Treat all as Kiwis
New Zealanders who pride themselves on their openminded attitude to multicultural immigration might be surprised at how hurtful some of their casual, good-natured comments can be.
They need to read a small book we feature today by New Zealander Emma Ng.
She is a New Zealander born and bred, two generations removed from China, yet is used to being asked where she comes from, or receiving a Chinese or Japanese greeting, or being told with surprise how well she speaks English.
Well, no offence intended, we might say. We are trying to be culturally sensitive. How are we to know her family has been here for generations?
But there have been Chinese in New Zealand for most of our history. Many established market gardens around Auckland 60 or 70 years ago and remain a thriving community.
Ng’s book is called Old Asian, New Asian. The “old Asians” did not altogether welcome the new immigration wave, fearing its greater numbers would cause tensions they could not avoid. The old as well as the new hear themselves blamed for house prices, bad driving, organised crime and the like.
But chances are, those generalised comments do not hurt nearly as much as the friendly question that implies they are not a Kiwi. These New Zealand Chinese feel as Kiwi as a Maori or a New Zealand European. They were born here, went to school here, grew up here, belong here.

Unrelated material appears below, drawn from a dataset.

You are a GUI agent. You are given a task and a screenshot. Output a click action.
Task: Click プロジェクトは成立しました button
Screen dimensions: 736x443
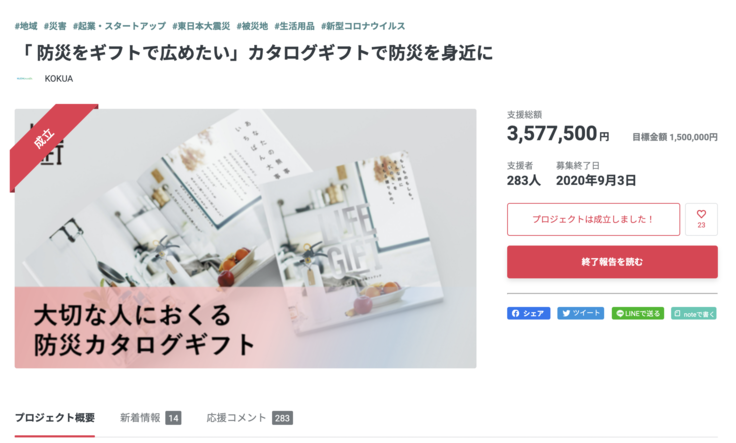(593, 219)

How painful it would be to have your nationality questioned, even innocently, because your face and name reflects your Asian heritage.
New Zealand needs to grow up in this respect. Britain is far more well attuned to its multicultural make-up than we are.
Britons whose forebears migrated from the Indian subcontinent, Africa or the West Indies generations ago, do not get asked where they come from.
When they speak with one of Britain’s distinctive accents, we still find it surprising. The British think nothing of it.
Immigration in recent decades has lifted the Asian component of New Zealand’s population to be comparable with the proportion of Pacific Island and Maori.
Soon the nationality of all will be taken for granted — in the meantime treat everyone as a Kiwi.